AIM OF THE EXERCISE: The answer should be an exact copy of the lines from the one with "The image size is (1225, 980)." through the end of the listing below, with no other lines.

SOURCE INFORMATION:
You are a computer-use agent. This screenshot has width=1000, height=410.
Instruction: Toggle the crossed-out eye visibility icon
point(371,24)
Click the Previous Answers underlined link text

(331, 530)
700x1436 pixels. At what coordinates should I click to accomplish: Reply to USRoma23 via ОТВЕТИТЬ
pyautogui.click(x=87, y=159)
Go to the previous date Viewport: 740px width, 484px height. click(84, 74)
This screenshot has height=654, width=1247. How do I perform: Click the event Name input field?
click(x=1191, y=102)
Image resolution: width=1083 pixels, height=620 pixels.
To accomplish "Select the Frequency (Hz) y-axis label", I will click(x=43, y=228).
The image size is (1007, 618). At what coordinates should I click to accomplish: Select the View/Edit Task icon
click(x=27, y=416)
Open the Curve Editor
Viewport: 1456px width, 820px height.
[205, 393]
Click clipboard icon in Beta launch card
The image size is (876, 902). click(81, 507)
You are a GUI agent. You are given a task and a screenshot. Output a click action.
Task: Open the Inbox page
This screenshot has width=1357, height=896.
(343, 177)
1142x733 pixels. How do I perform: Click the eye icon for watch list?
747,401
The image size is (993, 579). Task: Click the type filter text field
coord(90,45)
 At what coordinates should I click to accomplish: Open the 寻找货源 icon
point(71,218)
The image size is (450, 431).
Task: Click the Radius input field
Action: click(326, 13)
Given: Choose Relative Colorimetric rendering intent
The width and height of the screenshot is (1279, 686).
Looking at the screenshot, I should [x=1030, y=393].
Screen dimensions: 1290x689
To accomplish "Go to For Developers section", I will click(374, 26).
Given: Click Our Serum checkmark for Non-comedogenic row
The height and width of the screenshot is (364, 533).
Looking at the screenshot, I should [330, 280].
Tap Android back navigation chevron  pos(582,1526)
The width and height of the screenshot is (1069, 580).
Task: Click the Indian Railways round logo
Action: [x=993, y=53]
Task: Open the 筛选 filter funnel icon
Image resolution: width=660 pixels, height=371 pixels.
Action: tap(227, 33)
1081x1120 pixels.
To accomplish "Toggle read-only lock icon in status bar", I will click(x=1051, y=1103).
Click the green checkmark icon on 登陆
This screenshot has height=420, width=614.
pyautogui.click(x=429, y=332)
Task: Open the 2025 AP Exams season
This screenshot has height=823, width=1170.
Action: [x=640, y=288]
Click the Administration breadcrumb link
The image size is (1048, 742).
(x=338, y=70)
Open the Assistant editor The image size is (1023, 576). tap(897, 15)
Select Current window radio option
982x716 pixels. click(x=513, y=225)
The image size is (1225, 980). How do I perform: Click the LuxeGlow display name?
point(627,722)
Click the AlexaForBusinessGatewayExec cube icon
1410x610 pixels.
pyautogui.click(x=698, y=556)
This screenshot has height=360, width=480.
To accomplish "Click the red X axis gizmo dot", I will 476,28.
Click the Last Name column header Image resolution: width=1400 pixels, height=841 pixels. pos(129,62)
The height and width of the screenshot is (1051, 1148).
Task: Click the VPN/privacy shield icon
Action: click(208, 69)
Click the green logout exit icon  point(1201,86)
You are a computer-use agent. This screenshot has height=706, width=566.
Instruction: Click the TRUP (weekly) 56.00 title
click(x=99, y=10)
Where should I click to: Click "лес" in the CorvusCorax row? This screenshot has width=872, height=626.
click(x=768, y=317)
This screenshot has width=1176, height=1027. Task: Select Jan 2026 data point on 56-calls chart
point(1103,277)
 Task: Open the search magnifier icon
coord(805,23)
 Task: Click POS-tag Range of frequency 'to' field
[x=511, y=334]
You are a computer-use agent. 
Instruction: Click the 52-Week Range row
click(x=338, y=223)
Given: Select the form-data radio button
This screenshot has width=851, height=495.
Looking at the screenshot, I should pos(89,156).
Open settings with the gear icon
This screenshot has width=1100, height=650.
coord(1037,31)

TASK ANSWER:
The image size is (1225, 980). How do I perform: Click the LuxeGlow display name?
point(627,722)
Click the AlexaForBusinessGatewayExec cube icon
1410x610 pixels.
pyautogui.click(x=698, y=556)
This screenshot has height=360, width=480.
To accomplish "Click the red X axis gizmo dot", I will 476,28.
Click the Last Name column header Image resolution: width=1400 pixels, height=841 pixels. pos(129,62)
The height and width of the screenshot is (1051, 1148).
Task: Click the VPN/privacy shield icon
Action: click(208, 69)
Click the green logout exit icon  point(1201,86)
You are a computer-use agent. This screenshot has height=706, width=566.
Instruction: Click the TRUP (weekly) 56.00 title
click(x=99, y=10)
Where should I click to: Click "лес" in the CorvusCorax row? This screenshot has width=872, height=626.
click(x=768, y=317)
This screenshot has width=1176, height=1027. Task: Select Jan 2026 data point on 56-calls chart
point(1103,277)
 Task: Open the search magnifier icon
coord(805,23)
 Task: Click POS-tag Range of frequency 'to' field
[x=511, y=334]
You are a computer-use agent. 
Instruction: Click the 52-Week Range row
click(x=338, y=223)
Given: Select the form-data radio button
This screenshot has width=851, height=495.
Looking at the screenshot, I should pos(89,156).
Open settings with the gear icon
This screenshot has width=1100, height=650.
coord(1037,31)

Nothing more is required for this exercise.